• Questions to answer
A. How many women were among the 278 people laid to rest, according to the text on King County's unclaimed remains?
B. Continue the text on King County's unclaimed remains, picking up after its final sentence.

• Text
—————

But each one of the 278 people, whose cremated remains last week joined the hundreds of other unclaimed laid to rest at Renton’s Mt. Olivet Cemetery, had a story, Kent Fire Department Chaplain Pat Ellis said.

“By honoring and remembering them, these people of King County, we amplify those stories and make them our own,” he said.

Ellis was one of several speakers who on Wednesday paid their respects to the 223 men and 55 women whose bodies the King County Medical Examiner’s Office Indigent Remains unit has stored since the last memorial ceremony in 2014, when the remains of 137 were buried.

Not every body that comes to the unit goes unclaimed. Since 2007, the county has worked to identify just over 1,000 people. On average, its investigators handle 210 cases per year. And some bodies are eventually reclaimed after investigators identify the person’s family or friends.

Still, officials point toward the county’s increasing population as a factor in the uptick of unclaimed deceased buried as part of the indigent-remains program. The increase mirrors a sharp rise in the county’s homeless population, a development that led regional leaders in 2015 to declare a state of emergency.

—————

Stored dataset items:

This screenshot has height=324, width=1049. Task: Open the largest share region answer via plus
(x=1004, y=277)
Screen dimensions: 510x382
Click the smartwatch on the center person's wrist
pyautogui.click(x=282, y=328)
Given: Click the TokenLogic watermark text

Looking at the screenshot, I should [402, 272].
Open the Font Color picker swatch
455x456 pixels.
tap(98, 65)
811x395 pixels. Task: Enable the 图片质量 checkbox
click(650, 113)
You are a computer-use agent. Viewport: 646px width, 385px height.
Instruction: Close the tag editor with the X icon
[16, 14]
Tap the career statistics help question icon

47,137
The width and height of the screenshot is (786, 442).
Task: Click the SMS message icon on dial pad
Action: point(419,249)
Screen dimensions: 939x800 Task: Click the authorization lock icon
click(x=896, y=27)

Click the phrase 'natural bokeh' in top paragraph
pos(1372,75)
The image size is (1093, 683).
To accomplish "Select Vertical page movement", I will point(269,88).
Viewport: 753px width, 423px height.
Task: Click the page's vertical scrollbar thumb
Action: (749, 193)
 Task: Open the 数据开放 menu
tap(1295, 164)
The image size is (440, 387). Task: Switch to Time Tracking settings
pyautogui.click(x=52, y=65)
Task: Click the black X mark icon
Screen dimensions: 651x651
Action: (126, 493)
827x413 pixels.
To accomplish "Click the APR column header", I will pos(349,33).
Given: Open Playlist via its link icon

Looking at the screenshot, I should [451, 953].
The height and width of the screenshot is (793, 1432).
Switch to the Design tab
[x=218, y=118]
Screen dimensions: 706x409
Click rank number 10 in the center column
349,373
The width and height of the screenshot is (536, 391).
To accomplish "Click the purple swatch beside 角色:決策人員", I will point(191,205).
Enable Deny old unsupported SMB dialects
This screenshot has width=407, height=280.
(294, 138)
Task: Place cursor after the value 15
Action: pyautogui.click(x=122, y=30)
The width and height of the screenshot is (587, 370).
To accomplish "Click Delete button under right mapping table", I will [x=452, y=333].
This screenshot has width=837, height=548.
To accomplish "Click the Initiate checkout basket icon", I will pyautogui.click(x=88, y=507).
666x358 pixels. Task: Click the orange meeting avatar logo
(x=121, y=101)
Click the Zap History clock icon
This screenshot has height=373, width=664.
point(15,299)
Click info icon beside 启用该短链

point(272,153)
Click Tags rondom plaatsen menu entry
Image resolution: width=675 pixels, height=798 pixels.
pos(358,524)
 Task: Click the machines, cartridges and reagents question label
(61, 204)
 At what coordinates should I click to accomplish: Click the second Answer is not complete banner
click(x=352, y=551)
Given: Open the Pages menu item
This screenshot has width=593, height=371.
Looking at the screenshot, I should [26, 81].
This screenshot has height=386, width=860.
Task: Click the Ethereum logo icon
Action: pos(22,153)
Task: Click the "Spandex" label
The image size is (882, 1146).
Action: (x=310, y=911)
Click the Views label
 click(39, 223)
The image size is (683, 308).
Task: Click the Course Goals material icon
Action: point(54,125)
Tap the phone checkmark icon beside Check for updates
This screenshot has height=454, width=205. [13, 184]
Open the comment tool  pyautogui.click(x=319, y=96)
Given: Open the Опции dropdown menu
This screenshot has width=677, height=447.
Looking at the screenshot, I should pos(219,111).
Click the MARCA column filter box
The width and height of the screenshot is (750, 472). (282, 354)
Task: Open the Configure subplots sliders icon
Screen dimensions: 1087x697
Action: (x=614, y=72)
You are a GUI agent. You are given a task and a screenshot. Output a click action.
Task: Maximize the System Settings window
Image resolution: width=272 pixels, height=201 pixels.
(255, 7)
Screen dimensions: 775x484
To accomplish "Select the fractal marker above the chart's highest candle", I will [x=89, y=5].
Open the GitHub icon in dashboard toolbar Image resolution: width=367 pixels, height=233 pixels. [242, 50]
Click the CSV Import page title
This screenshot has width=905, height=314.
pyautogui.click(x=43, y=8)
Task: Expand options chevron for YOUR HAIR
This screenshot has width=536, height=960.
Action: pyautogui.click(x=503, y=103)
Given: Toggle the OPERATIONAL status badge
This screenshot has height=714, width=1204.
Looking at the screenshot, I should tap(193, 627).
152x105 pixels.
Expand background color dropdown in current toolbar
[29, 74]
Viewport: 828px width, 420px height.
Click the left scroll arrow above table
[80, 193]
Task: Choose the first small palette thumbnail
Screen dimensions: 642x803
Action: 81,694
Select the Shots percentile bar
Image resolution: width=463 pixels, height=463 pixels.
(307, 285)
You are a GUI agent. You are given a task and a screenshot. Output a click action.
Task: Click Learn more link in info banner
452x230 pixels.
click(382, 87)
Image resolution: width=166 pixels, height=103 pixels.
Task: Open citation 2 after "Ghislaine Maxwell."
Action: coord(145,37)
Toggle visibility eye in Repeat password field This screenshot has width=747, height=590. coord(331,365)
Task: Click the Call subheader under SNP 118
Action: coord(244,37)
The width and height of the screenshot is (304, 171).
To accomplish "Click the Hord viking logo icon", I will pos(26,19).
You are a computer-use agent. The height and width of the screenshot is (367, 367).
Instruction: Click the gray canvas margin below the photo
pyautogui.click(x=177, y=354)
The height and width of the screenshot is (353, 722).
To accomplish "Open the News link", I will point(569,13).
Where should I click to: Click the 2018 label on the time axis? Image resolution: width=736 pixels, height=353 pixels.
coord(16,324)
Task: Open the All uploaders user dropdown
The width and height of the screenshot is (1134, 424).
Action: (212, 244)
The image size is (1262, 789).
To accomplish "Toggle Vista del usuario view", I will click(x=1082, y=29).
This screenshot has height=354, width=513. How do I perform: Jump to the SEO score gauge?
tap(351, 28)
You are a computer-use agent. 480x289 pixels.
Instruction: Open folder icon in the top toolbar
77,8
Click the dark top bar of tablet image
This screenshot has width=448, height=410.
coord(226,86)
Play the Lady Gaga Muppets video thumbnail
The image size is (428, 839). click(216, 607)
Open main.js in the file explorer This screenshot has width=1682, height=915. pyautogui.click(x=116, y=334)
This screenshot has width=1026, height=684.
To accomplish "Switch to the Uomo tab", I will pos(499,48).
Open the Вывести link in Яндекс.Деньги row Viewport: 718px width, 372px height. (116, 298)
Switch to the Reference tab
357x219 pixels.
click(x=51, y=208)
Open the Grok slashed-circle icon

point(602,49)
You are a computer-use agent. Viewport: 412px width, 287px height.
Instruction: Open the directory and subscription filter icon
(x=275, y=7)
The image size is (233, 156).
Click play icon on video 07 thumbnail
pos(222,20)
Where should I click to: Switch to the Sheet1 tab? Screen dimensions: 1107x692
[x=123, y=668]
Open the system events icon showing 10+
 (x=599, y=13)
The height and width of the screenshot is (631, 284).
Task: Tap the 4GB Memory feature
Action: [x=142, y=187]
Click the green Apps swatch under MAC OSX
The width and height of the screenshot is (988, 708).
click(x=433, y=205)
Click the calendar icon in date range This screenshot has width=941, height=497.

—————

• Answers for the tasks
A. 55

B.
“There’s obviously a correlation between our numbers and what we’re seeing in the overall and homeless population in the county,” said James Sosik, an investigator with the county medical examiner’s office, who also heads the Indigent Remains program. “We have more people, so we have more deaths.”

Of the 278 buried by the county last week, 19 were found by investigators to have no permanent address. But that tally does not indicate exactly how many of the 278 were actually homeless, Sosik said. It also doesn’t indicate the total number of homeless people who have died on the streets of the county since the last burial ceremony.

The medical examiner’s office investigators charged with identifying the dead sometimes reach family members who, however estranged from the deceased, say the person did actually have a home. “Even if a person chose to live alone or on the streets, in those situations we respect the family’s wishes,” Sosik said.

All of the 278 were buried underneath a common headstone beside similar markers. “Gone but not forgotten these people of King County October 2016,” it reads.

The state passed the responsibility of burying the indigent on to counties in 1993, and the county regards it a duty to “honor and dignify them,” Sosik said.

The medical examiner’s office will wait at least a year while investigators search for family of the deceased. When space becomes limited, the county buries the unclaimed remains.

Although they are entombed together, each person’s remains has its own container marked with their name, date of birth and date of death. The containers are also given a serial number, in case a relative comes forward.

Among dozens attending Wednesday’s burial ceremony was the Rev. Rick Reynolds, executive director of the homeless advocacy group Operation Nightwatch, who spoke on behalf of Del Mosley, one of the 278 people interred.

“He had struggled for years, and like so many others he deserved to be off the streets,” said Reynolds, who had worked to find Mosley housing.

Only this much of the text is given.